Hi Leslie! LOL! Yeah, Ice Road Truckers (do you know that show?) Too bad ECID! I hope I can get some sleep tonight, especially since his injection was 3 HOURS LATE this morning. I didn't want to skip - I think some of this was still due to the last dose we skipped on Sunday. Sigh. The next couple days will be a challenge, but luckily this is daylight savings this weekend, and that 1 hour helps a lot!

How would you measure out what the Lantus pen ejects for 1u?
 
Sorry I couldn't get here today to help with the caliper issue. Ella is spot on with her explanations.

What you have to do is be consistent with the caliper measurement for a dose. Ella explained establishing the dose. You find a perfect syringe where the top of the plunger when pushed in (not shoved in and held tight) lines up perfectly with the needle side of the zero line.

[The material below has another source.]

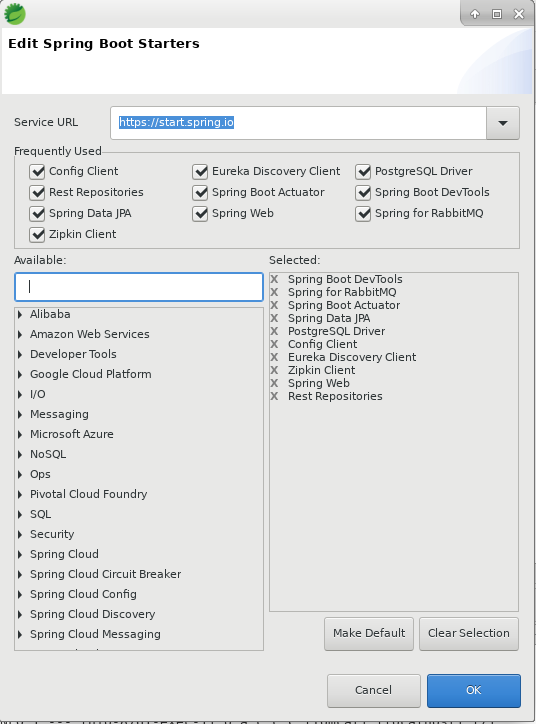Remove Spring Data JPA via X icon
The height and width of the screenshot is (724, 536).
274,318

Then draw in the 1u dose. Line the needle side of the plunger up plumb with the needle side of the 1u line. Measure the distance as shown in the photos Ella linked. So if 1u is 1.52 mm, then every single time you are shooting 1u, you want to measure 1.52 mm. You will not be looking at the unit markings now. You will measure from where the needle side of the zero line is to the needle side of the plunger.

Actually, I do get .11 mm for each of my doses. The way you figure that out is you get your 1u dose as described above. Then you figure out how many drops YOU normally get in 1u. Divide that into the 1u caliper measurement. So..as an example, if you get 1.52 mm to one dose and you get 10 drops to 1u, then each dose is .15 mm.

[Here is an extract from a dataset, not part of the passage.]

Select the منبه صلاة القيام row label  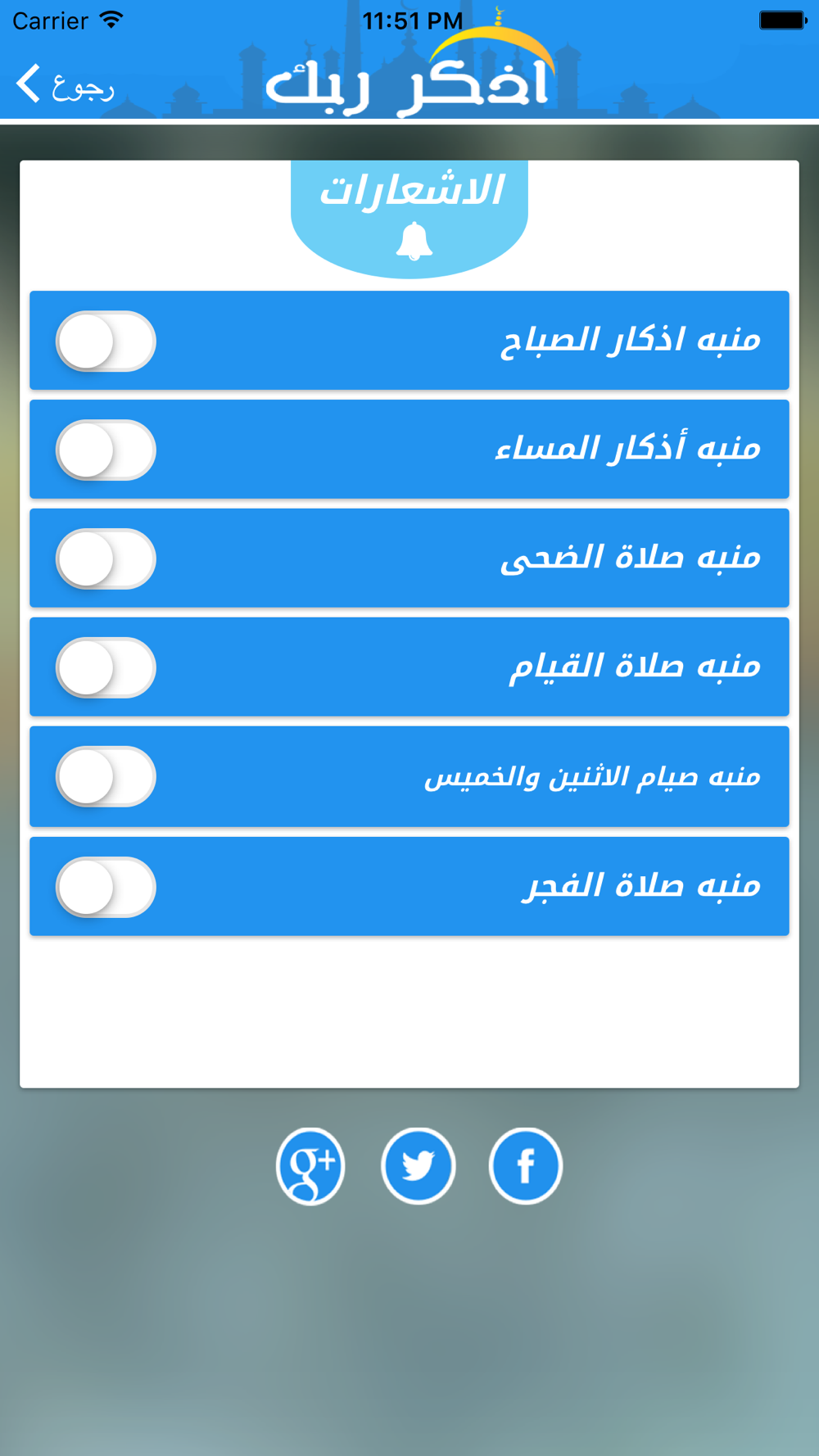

The mm measurements will vary depending on the type of syringe one uses and how one measures it. It doesn't make any difference if your 1u caliper measurement is different from mine as long as you are consistent with your measurements.

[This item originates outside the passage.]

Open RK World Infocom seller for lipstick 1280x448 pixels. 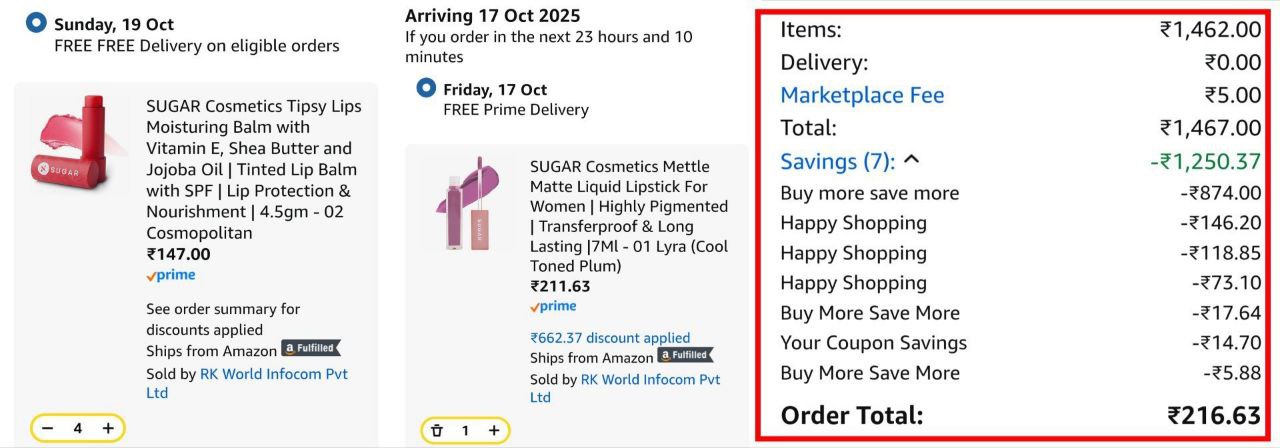[x=650, y=380]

I would not even mess with measuring how much the pen dose measures out for 1u. It could be as inaccurate as the syringes. There is an acceptable variance for humans which would be too much for kitties.

The other point I want to make is your ability to shoot the full dose on time if he is above 50, you have supplies, and you'll be there. You initially got a 53, you stalled about two hours and shot a 60 which was in meter variance of the 53. If you had shot the 53 and fed, he would have come up and you could have continued to feed him before onset to get him up...just like you did..but you would have shot on time. :-D :-D
 
HI Marje

Thanks for the added explanation. I still have some measuring to do, as I don't have a perfect syringe right now. If I can get back to NJ today, I'll have the rest of the box. Gas lines are still 2-3 hours long because electricity is still out and only a few stations are open. I hope to leave today taking gas with me in cans.

About your suggestion that I could have shot on time ... I understand what you're saying, but the initial reading was a complete surprise, and I didn't have the data to know if he was surfing or falling. I'd also been mucking with doses and suspected I'd given him a higher dose. If I had a +11, my actions might have been different. With meter variance, a 53 is also less than 50, which I shouldn't shoot. And in stalling, he fell to 44. So I think I did the right thing, because I didn't have the data to shoot a 53. But I did get more experience with this, and that's important too.